Windpark der Berliner Stadtwerke: Mit der Übernahme eines weiteren Projekts steigt die Erzeugungsleistung auf fast 180 Megawatt.

(Bildquelle: Berliner Stadtwerke / B. Prizkuleit)

Die Berliner Stadtwerke haben ein von JUWI vorentwickeltes Windenergieprojekt im brandenburgischen Eisenhüttenstadt übernommen. Wie die Stadtwerke mitteilen, umfasst das Projekt zwei bereits genehmigte Windenergieanlagen mit einer Gesamtleistung von zwölf Megawatt (MW). Die Inbetriebnahme ist für das dritte Quartal 2027 vorgesehen. 

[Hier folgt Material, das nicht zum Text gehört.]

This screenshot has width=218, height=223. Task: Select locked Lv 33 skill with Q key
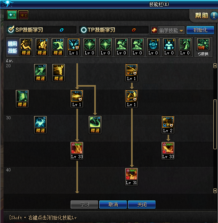(77, 151)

Bauarbeiten haben bereits begonnen

Die beiden Anlagen vom Typ Vestas V150 entstehen im Ortsteil Diehlo im Landkreis Oder-Spree. Sie verfügen den Angaben zufolge über eine Nabenhöhe von jeweils 169 Metern. Der erzeugte Strom soll über ein neues 110-Kilovolt-Umspannwerk in das Netz eingespeist werden. Die Bauarbeiten für das Projekt haben bereits begonnen. Nach Berechnungen der Berliner Stadtwerke sollen die beiden Windenergieanlagen zusammen jährlich rund 40 Gigawattstunden Strom erzeugen. Dies entspreche rechnerisch dem Strombedarf von mehr als 21.500 Haushalten. Zudem könnten dadurch nach Unternehmensangaben jährlich rund 13.300 Tonnen Kohlendioxid eingespart werden.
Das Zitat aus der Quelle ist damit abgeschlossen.